The bench pointed out that 1991, the assets of the accused were valued at Rs 2.01 crore. By 1996, the accused were worth a whopping Rs 66.44 crore. It agreed with the findings of the trial court that the accused had amassed Rs 53.60 crore as disproportionate assets to known sources of income and failed to account for the same.
It said the attendant facts and circumstances encountered in this case demonstrate a “deep-rooted conspiratorial design to amass vast assets without any compunction and hold the same through shell entities to cover up the sinister trail of such illicit acquisitions and deceived and delude the process of law”.
Explaining the conspiracy, the bench said the unimpeded, frequent and spontaneous inflow of funds from the account of Jayalalithaa to those of the other co-accused and the firms/companies involved overwhelmingly demonstrated their collective culpable involvement in the transactions.
On the contention that they had filed income tax returns that were accepted and that there was no suppression of income, the bench said that mere declaration of property in the income tax returns does not ipso facto connote that the same had been acquired from known lawful sources of income.
It said the prosecution could successfully establish that Sasikala and the others had no independent or real source of income and that it was the finance of A1 that was really in circulation. Thus it could prove beyond reasonable doubt that the only source of money the acquisition of large assets was that of hers. The bench rejected the charge that there was unfairness in investigation and trial. It said this cannot be sustained in the overall factual conspectus.
Roy, who delivered a separate judgment in the case, deprecated the prevalence of corruption in society, particularly among public servants.
He said a growing impression in contemporary existence seems to acknowledge the “all-pervading pestilent presence of corruption almost in every walk of life, as if to rest reconciled to the octopoid stranglehold of this malaise with helpless awe”. He said corruption is a “vice of insatiable avarice for self aggrandizement by the unscrupulous, taking unfair advantage of their power and authority. Those in public office also breach the institutional norms, mostly backed by minatory loyalists.”

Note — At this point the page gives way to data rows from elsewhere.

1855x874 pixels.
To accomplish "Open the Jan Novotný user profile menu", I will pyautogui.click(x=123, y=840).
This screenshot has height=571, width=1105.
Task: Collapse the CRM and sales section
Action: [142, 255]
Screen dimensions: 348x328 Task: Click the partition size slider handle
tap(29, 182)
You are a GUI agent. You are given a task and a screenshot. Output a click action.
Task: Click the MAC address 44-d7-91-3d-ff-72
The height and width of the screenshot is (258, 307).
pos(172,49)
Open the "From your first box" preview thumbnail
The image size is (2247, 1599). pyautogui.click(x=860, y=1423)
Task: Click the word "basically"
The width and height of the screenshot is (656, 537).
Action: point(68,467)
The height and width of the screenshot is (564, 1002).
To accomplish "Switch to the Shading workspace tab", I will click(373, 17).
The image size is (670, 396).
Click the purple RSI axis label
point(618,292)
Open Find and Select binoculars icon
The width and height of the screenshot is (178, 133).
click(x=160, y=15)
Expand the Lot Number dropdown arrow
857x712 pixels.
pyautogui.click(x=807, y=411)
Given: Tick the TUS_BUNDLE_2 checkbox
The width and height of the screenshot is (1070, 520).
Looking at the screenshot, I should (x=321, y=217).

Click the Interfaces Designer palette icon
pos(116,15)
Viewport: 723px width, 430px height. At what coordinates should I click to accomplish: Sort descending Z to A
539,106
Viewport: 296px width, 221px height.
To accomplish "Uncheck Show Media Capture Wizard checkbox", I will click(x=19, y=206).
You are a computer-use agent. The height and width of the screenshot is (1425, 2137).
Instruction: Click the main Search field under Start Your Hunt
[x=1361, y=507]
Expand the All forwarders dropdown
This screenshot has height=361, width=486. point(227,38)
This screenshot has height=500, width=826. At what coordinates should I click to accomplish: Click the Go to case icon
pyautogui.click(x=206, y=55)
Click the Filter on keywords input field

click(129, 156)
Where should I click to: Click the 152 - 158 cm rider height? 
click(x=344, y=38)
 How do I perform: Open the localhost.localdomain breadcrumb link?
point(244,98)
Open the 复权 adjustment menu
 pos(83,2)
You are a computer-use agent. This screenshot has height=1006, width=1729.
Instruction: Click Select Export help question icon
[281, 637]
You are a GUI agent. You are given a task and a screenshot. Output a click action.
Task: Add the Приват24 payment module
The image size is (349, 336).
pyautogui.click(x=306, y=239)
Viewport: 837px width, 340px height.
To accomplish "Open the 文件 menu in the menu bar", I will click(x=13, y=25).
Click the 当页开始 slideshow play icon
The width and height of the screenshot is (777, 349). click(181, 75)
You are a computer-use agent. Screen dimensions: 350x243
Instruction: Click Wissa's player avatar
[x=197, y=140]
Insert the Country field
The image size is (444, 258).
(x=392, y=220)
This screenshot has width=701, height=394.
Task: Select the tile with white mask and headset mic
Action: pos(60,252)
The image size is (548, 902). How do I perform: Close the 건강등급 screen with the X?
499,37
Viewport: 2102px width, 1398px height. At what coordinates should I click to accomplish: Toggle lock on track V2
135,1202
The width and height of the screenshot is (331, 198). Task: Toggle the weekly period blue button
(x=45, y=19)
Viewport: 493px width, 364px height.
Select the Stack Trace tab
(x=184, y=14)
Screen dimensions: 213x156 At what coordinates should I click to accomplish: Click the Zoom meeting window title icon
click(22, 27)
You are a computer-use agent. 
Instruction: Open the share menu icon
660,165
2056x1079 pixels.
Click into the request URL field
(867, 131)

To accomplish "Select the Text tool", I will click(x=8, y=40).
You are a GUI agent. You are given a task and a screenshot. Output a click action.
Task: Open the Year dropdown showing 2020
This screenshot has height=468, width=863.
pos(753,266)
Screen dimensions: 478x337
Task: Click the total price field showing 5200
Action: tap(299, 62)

Expressing his anguish, Roy said both the corrupt and the corrupter are indictable and answerable to the society and the country as a whole. “This pernicious menace stemming from moral debasement of the culpables, apart from destroying the sinews of the nation’s structural and moral set-up, forges an unfair advantage of the dishonest over the principled, widening as well the divide between the haves and have nots.”
He said this has a demoralising bearing on those who are ethical, honest, upright and enterprising. “This virulent affliction triggers an imbalance in the society’s existential stratas and stalls constructive progress in the overall well-being of the nation, besides disrupting its dynamics of fiscal governance. It encourages defiance of the rule of law and the propensities for easy materialistic harvests, whereby the society’s soul stands defiled, devalued and denigrated,” he said.
The judge called for a collective, committed and courageous turnaround to free the civil order from the suffocative throttle of this deadly affliction. He said every citizen has to be a partner in this sacrosanct mission, “if we aspire for a stable, just and ideal social order as envisioned by our forefathers and fondly cherished by the numerous self-effacing crusaders of a free and independent Bharat, pledging their countless sacrifices and selfless commitments for such cause.”